# [TASK DIRECTIONS]
From the records that follow, give the number of lines that include the word "size", with no further words.

Stored data entries

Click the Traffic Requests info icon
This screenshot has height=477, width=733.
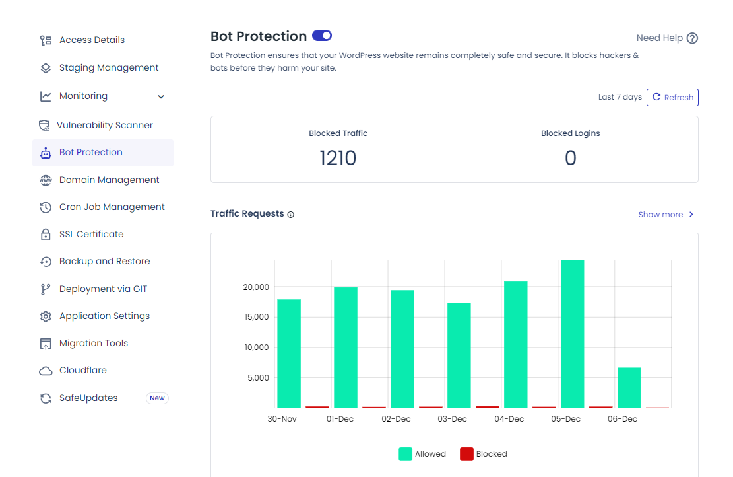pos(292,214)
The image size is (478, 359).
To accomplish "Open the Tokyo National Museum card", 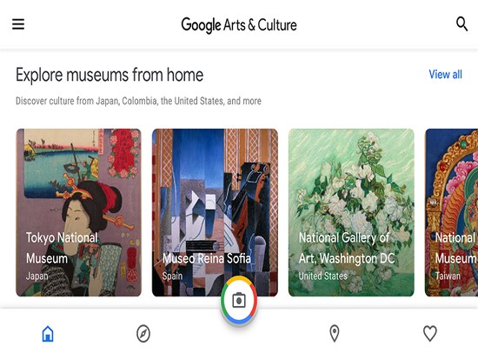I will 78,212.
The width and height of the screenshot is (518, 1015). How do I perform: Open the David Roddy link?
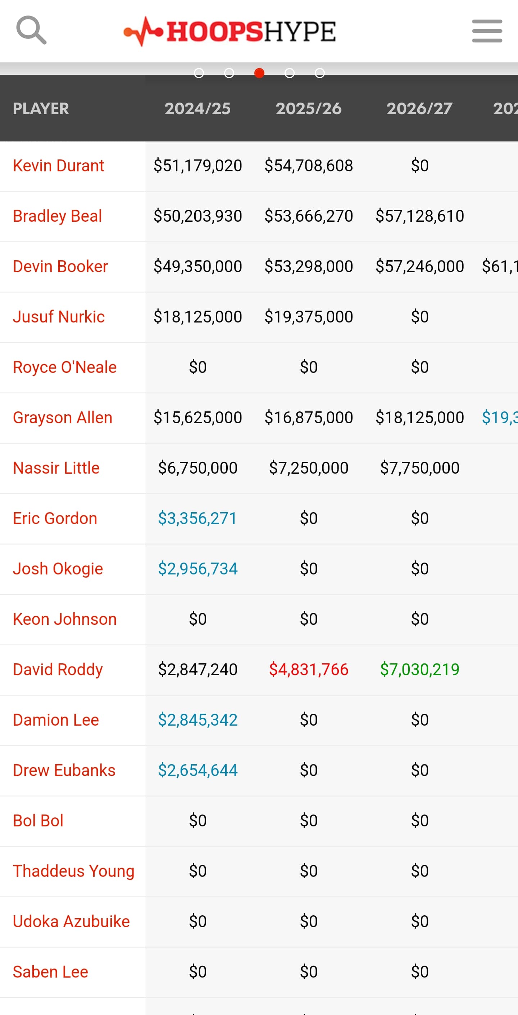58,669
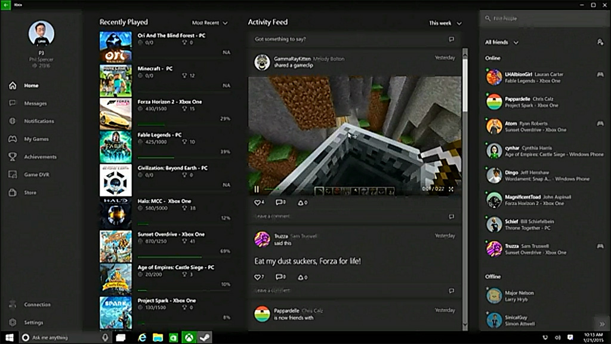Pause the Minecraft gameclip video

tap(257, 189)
==
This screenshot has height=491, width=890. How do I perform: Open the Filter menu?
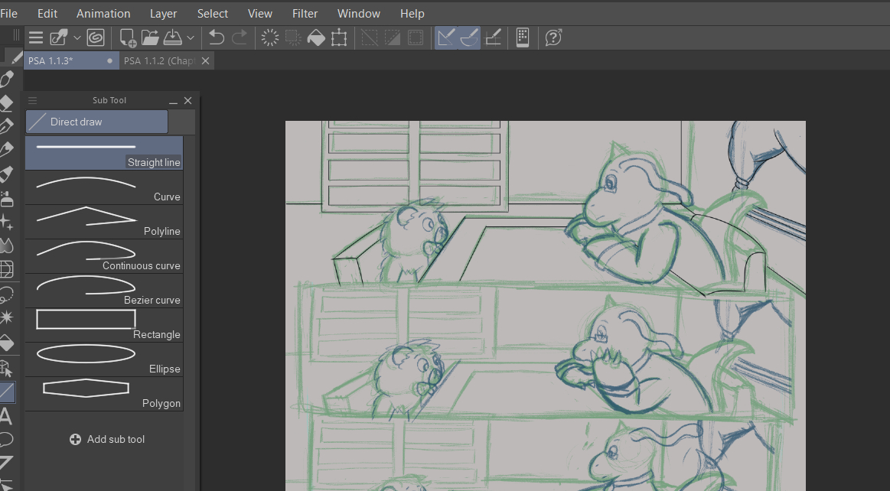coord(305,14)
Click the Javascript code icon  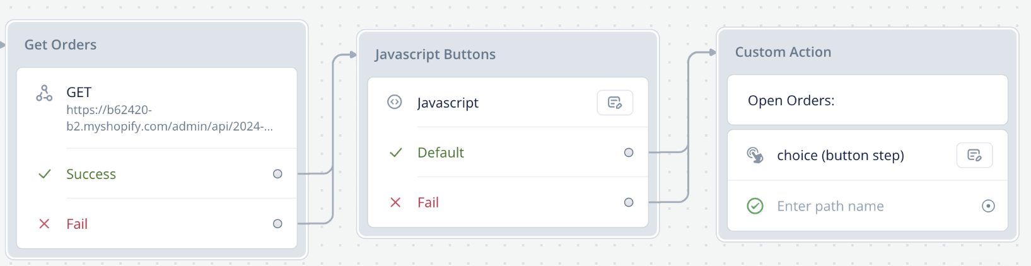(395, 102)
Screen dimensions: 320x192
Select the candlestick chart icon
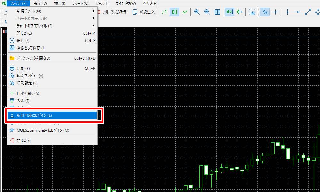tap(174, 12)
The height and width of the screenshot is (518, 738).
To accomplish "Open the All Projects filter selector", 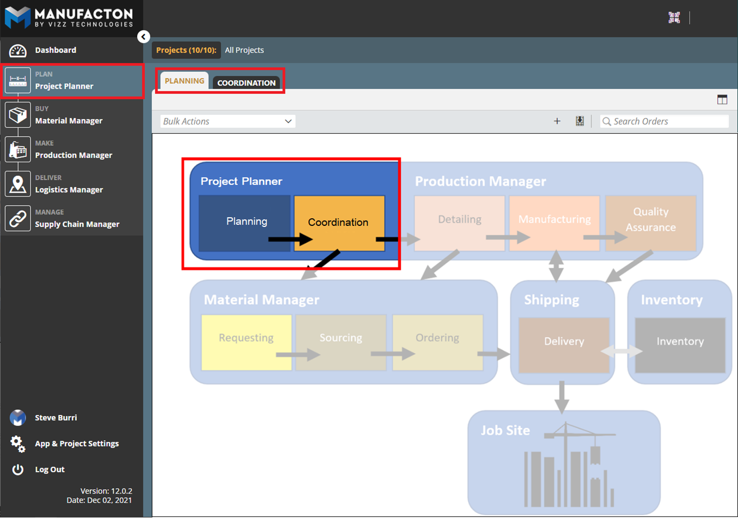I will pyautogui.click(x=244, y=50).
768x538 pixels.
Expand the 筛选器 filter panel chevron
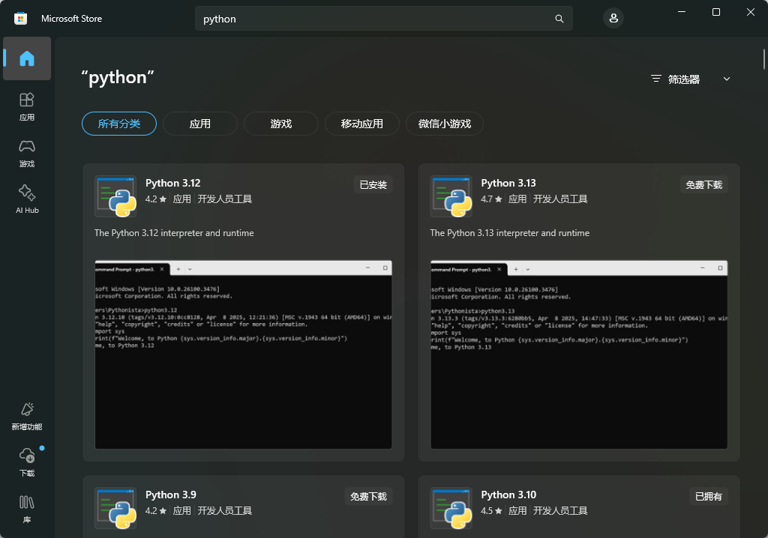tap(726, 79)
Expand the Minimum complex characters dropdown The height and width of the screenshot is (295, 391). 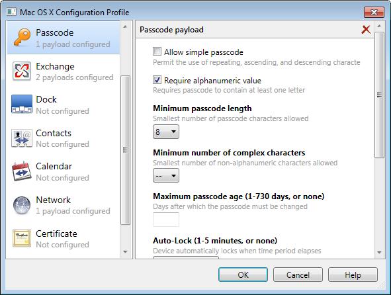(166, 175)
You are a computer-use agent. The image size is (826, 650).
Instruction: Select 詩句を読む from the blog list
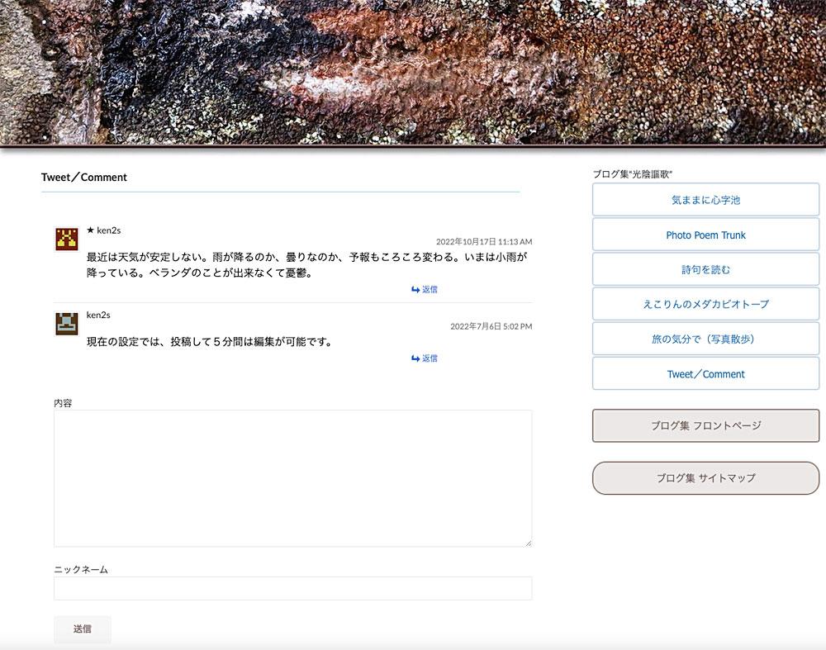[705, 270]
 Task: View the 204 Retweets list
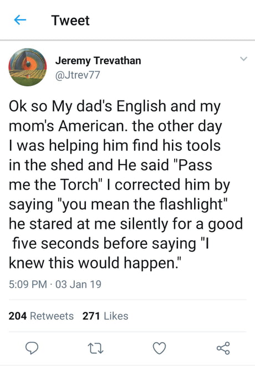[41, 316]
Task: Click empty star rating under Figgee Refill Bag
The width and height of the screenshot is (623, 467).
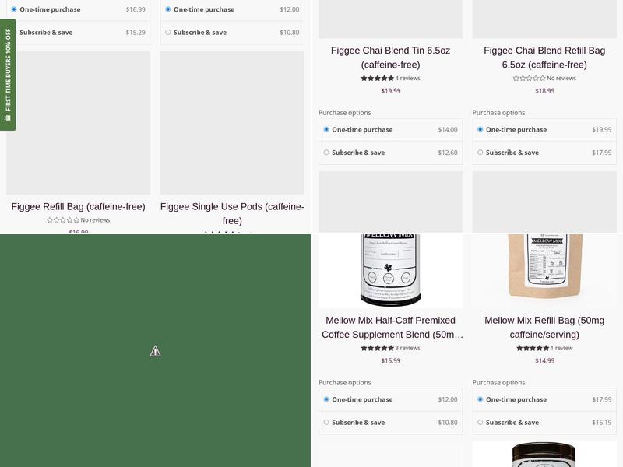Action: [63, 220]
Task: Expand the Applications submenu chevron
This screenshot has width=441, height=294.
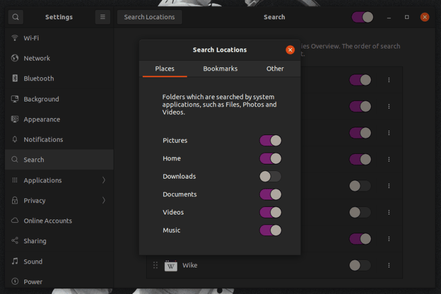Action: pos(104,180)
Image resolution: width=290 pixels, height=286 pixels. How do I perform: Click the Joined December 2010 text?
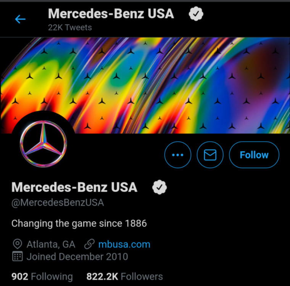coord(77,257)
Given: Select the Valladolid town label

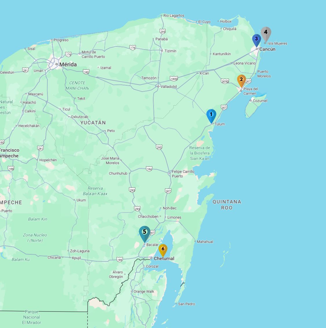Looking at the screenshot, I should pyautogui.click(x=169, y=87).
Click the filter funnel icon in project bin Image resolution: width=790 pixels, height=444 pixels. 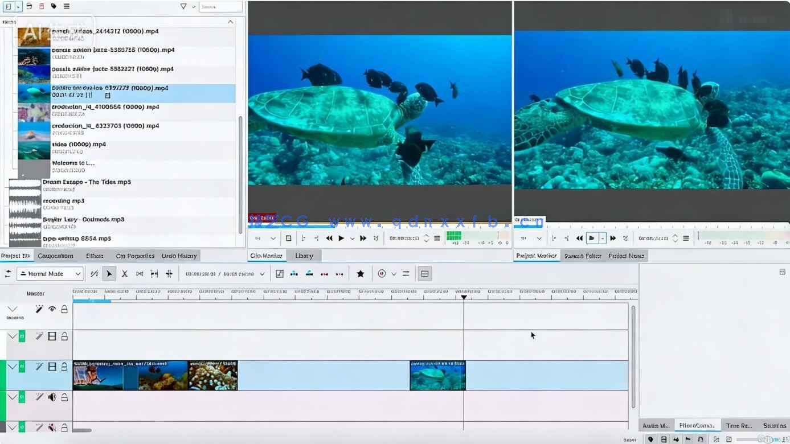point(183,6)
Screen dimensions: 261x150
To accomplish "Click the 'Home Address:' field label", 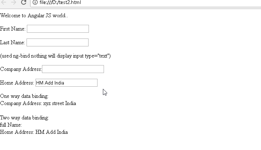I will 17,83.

# [RESULT OF THE TASK]
2